Ancient town in Turkey, now part of Gökova

Idyma (Ἴδυμα), or Idymus or Idymos (Ἴδυμος), was a coastal town of ancient Caria, strategically placed at the head of a gulf, near the Idymos (Ἴδυμος) river. It is located in the modern town of Gökova.

==History==
===Classical Age===
====Persian Period====
In 546 BCE, the Persian armies under the command of Harpagos conquered the area, but the Carian customs and the religion remained unchanged. The Delian League took over between 484 and 405 BCE and Idyma is mentioned in the tax lists for 453/2 BCE, the earliest written documentation of the city. The same reports mention a local sovereign by the name of Paktyes, whose descendants may have founded a dynasty which governed Idyma and to whose members the rock tombs could be attributable. The phoros (tribute) imposed by Athens on Idyma was 114 drachmae, 5 obol. Idyma produced its own coins, one side of which was marked with the name Idimion (ΙΔΥΜΙΟΝ), and the other side with the head of Pan, hinting at a shepherd's cult.
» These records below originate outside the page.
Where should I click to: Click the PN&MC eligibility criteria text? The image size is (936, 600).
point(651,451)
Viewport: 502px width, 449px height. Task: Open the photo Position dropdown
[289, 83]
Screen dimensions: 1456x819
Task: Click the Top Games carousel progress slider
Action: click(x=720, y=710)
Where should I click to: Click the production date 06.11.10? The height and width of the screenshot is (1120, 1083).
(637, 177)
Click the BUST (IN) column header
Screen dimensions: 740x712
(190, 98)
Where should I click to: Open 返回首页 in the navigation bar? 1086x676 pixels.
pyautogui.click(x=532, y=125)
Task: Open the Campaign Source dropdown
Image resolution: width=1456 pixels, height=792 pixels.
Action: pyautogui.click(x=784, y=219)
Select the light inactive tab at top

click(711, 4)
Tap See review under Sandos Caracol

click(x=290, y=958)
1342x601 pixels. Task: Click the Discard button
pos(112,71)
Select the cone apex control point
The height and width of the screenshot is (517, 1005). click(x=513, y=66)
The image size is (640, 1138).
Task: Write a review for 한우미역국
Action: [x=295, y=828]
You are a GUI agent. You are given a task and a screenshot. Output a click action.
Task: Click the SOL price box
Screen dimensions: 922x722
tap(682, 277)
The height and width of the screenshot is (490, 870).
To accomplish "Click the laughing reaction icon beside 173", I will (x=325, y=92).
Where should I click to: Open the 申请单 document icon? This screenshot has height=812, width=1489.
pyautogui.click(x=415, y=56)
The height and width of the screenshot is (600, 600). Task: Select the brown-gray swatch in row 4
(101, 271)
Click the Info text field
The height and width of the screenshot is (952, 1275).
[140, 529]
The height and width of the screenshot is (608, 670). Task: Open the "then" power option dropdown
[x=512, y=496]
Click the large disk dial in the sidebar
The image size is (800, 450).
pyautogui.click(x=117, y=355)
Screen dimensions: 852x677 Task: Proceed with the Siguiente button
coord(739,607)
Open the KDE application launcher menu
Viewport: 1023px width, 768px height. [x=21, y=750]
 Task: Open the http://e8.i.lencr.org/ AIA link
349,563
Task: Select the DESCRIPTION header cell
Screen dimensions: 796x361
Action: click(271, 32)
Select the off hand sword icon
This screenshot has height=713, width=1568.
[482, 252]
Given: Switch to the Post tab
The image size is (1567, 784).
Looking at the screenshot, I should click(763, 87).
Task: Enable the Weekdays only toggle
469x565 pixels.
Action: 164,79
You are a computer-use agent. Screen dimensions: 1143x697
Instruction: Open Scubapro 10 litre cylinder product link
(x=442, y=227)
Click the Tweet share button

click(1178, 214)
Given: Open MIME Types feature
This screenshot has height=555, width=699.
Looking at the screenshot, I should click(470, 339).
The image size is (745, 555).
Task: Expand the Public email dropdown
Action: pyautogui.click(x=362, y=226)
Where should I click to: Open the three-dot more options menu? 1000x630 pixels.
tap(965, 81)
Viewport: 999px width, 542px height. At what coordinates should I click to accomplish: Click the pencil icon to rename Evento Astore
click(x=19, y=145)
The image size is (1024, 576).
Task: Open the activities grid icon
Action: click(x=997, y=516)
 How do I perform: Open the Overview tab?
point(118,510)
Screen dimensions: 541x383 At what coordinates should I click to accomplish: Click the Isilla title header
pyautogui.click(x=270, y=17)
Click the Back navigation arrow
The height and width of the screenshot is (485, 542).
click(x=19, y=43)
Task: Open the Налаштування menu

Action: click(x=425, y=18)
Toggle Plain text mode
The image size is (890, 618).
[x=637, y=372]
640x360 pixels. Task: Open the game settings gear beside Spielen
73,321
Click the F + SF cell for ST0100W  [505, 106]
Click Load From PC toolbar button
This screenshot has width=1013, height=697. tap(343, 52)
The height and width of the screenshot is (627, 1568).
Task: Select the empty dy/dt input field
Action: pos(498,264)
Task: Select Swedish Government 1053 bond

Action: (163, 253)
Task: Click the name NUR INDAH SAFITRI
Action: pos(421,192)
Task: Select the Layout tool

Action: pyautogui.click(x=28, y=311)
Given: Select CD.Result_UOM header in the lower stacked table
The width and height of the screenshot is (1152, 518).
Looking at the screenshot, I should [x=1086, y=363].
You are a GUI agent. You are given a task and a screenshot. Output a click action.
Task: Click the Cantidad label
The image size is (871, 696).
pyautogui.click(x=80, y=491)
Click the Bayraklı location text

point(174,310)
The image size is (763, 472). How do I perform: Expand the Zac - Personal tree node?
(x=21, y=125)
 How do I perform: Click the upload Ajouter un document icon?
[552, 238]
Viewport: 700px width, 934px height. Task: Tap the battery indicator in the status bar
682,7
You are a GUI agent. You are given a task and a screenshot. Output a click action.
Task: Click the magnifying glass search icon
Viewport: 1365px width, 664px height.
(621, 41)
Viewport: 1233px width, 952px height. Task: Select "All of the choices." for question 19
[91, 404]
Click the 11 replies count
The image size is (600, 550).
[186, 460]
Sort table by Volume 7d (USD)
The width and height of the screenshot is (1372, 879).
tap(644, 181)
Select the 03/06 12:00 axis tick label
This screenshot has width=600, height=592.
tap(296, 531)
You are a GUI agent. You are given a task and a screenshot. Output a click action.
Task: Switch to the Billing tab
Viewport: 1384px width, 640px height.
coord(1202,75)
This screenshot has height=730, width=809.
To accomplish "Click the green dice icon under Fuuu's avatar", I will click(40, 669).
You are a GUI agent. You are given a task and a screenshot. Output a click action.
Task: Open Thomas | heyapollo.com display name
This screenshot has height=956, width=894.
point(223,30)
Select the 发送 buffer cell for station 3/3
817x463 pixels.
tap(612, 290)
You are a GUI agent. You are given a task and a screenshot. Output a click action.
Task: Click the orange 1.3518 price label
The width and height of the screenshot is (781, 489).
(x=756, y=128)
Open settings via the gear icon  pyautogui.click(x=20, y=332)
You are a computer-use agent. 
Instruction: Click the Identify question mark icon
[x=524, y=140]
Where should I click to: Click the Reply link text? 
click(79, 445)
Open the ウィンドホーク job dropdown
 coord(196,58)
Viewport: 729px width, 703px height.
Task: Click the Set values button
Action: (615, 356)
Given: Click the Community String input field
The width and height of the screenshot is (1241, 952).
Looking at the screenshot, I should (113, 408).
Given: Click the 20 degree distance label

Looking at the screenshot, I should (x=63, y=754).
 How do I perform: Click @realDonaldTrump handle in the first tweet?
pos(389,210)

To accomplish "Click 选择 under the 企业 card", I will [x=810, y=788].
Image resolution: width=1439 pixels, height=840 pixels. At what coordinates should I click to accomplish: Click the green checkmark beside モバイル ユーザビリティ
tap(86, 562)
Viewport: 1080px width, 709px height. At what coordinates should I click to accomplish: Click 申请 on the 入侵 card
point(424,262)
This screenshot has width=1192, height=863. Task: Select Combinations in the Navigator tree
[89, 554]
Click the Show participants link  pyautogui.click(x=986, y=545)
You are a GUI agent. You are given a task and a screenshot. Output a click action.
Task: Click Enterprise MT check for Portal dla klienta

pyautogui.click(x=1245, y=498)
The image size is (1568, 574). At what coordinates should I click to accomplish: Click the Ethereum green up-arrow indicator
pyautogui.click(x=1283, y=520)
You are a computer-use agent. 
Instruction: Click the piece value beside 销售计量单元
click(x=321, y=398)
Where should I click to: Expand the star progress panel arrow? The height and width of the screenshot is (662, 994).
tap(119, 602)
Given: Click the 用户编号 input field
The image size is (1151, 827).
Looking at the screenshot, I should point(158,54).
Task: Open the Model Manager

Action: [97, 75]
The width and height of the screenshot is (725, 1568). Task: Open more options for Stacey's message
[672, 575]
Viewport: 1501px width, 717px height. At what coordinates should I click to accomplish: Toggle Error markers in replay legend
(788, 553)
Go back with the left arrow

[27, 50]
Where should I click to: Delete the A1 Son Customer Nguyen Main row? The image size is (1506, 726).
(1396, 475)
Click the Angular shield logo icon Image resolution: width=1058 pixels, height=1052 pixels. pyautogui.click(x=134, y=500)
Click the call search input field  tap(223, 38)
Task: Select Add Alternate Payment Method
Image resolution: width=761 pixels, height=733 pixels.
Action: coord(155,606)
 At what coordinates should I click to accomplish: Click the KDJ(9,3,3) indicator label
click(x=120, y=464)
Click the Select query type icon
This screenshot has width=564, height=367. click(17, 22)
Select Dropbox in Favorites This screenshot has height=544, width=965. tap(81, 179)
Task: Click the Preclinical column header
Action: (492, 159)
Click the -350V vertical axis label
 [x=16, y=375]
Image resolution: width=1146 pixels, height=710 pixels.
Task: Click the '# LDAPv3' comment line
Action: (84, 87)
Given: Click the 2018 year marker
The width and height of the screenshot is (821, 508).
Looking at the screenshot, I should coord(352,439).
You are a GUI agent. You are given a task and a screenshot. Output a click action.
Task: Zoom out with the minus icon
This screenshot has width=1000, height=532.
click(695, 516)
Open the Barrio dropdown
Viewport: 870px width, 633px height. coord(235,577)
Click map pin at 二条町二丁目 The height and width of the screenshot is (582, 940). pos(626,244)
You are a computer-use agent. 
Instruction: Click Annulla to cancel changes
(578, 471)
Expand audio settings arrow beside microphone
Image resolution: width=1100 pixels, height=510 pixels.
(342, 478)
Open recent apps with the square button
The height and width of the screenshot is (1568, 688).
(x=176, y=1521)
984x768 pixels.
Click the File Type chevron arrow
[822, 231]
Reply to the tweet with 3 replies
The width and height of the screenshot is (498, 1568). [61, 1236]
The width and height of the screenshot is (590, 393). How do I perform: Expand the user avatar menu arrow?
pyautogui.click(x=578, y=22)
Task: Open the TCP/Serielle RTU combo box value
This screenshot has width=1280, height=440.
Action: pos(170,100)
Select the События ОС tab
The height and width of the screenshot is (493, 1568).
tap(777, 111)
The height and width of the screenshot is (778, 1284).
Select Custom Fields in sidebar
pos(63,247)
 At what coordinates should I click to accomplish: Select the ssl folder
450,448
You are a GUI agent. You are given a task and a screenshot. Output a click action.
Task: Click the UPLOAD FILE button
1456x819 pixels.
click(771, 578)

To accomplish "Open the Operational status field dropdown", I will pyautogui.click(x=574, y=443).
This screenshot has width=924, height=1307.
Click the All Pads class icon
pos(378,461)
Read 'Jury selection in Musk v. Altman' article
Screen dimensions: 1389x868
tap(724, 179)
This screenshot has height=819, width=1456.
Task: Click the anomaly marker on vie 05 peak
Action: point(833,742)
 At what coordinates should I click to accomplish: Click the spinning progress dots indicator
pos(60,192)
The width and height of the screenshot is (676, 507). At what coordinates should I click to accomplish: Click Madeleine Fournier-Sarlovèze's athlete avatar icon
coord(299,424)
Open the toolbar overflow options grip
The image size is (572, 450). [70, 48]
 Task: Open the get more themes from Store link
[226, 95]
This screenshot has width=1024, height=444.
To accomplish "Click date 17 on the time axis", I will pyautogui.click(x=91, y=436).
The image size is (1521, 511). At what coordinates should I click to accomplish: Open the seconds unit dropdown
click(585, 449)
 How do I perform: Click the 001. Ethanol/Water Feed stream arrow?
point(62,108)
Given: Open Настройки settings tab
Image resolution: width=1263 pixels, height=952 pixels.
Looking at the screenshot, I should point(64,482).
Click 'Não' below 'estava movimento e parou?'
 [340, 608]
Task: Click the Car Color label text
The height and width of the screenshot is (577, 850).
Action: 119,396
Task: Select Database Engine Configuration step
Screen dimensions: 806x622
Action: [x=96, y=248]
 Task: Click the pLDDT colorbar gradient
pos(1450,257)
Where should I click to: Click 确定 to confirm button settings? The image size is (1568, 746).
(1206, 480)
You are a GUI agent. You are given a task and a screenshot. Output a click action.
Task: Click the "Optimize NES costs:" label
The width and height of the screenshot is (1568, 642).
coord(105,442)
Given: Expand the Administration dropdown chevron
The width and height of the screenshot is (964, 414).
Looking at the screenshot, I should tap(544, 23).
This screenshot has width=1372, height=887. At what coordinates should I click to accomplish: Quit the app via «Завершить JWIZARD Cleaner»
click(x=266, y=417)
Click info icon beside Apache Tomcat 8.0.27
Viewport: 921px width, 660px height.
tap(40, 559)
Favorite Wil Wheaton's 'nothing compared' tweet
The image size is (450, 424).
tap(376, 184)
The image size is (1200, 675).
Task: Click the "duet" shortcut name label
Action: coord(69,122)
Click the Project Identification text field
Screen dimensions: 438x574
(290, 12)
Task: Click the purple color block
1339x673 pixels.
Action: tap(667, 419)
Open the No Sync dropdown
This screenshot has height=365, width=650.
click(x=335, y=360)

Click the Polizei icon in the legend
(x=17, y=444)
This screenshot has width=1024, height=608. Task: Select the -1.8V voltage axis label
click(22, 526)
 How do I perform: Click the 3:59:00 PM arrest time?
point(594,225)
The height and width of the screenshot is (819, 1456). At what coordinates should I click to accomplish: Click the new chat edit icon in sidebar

====Hellenistic and Roman Periods====
From 167 BCE to at least the 2nd century CE, Idyma, together with the entire region south of modern Muğla was part of the Rhodes's mainland possessions (Peræa Rhodiorum).

Its site is located near Kozlukuyu, Asiatic Turkey. It remains an archaeological site today. The city walls 200 m in length and around fifty rock tombs are located along the steep climb (sea level to 400 m) of Küçük Sakar. The acropolis was explored by the French archaeologist Louis Robert in 1937.